We already know how bad smoking is for your health. But now, research has determined that African-Americans who smoke appear to be at greater risk for peripheral artery disease, or PAD, new research has found. Additionally, the findings suggest that smoking intensity -- how many cigarettes a day and for how many years -- also affects the likelihood of getting the disease.
PAD affects 8 to 12 million people in the United States and 202 million worldwide, especially those age 50 and older. It develops when arteries in the legs become clogged with plaque, fatty deposits that limit blood flow to the legs. Clogged arteries in the legs can cause symptoms such as claudication, pain due to too little blood flow, and increased risk for heart attack and stroke.

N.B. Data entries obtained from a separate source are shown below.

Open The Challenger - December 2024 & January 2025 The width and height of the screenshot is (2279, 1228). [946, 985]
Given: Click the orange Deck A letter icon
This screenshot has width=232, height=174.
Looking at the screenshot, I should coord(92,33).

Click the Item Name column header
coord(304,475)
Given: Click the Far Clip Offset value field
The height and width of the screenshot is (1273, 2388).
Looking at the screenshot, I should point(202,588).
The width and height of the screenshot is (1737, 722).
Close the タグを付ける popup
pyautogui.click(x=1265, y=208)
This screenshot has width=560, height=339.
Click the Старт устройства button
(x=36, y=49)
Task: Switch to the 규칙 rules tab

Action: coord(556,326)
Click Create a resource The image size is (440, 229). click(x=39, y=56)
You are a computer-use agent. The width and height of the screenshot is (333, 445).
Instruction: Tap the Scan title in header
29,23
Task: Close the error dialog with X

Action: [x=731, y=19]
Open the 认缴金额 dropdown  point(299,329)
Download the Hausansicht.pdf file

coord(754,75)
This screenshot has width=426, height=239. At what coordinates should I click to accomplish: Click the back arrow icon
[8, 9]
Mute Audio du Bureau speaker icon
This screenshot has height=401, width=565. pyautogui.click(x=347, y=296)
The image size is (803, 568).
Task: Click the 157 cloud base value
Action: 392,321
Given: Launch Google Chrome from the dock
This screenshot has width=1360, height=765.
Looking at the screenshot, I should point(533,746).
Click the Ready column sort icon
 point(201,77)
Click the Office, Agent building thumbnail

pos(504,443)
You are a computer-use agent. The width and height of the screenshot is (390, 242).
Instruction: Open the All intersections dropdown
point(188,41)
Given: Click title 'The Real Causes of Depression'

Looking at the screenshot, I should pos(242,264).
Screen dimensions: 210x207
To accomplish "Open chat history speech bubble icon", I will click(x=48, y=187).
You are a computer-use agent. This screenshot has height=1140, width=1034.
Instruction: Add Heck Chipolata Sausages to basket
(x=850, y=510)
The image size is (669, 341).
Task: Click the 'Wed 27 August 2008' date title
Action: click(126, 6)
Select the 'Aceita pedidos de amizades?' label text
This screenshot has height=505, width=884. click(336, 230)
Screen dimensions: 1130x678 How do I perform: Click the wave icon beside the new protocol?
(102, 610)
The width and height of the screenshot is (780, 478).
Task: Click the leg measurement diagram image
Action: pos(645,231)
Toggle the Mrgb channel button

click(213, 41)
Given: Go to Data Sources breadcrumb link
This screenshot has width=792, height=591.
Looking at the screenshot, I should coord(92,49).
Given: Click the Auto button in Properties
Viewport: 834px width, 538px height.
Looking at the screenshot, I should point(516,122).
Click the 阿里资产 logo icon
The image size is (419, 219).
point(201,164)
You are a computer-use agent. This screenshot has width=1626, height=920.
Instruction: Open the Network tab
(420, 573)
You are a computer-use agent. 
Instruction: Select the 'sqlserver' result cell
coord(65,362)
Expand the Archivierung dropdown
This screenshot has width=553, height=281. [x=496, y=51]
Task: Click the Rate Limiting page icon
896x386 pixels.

The impact of cigarette smoking on PAD has been understudied in African-Americans, even though PAD is nearly three times more prevalent in African-Americans than in whites. The current study looked at the relationship between smoking and PAD in participants in the Jackson Heart Study, the largest single site cohort study investigating cardiovascular disease in African-Americans.
"These findings demonstrate that smoking is associated with PAD in a dose-dependent manner," said lead researcher Donald Clark, III, M.D., an assistant professor of medicine at the University of Mississippi Medical Center, Jackson. "This is particularly important in the African-American community and supports the evaluation of smoking-cessation efforts to reduce the impact of PAD in this population."
Even though PAD is more prevalent in African-Americans than in whites, prior studies about the disease did not include significant numbers of African-Americans. This limited the researchers' ability to single out the specific effects of smoking in this population from other risk factors, such as hypertension, diabetes mellitus, and obesity.
For the study, researchers found that those smoking more than a pack a day had significantly higher risk than those smoking fewer than 19 cigarettes daily. Similarly, those with a longer history of smoking had an increased likelihood of the disease.
"Current and past smokers had higher odds of peripheral artery disease than never smokers; although the odds were lower among past smokers," Clark said. "Our findings add to the mountain of evidence of the negative effects of smoking and highlight the importance of smoking cessation, as well as prevention of smoking initiation."
Clark noted important caveats. Despite strong associations between smoking and PAD, for example, the findings do not establish a causal link; nor can they be generalized to people of African descent from other regions or countries, since the Jackson Heart Study was conducted in a single community of African-Americans.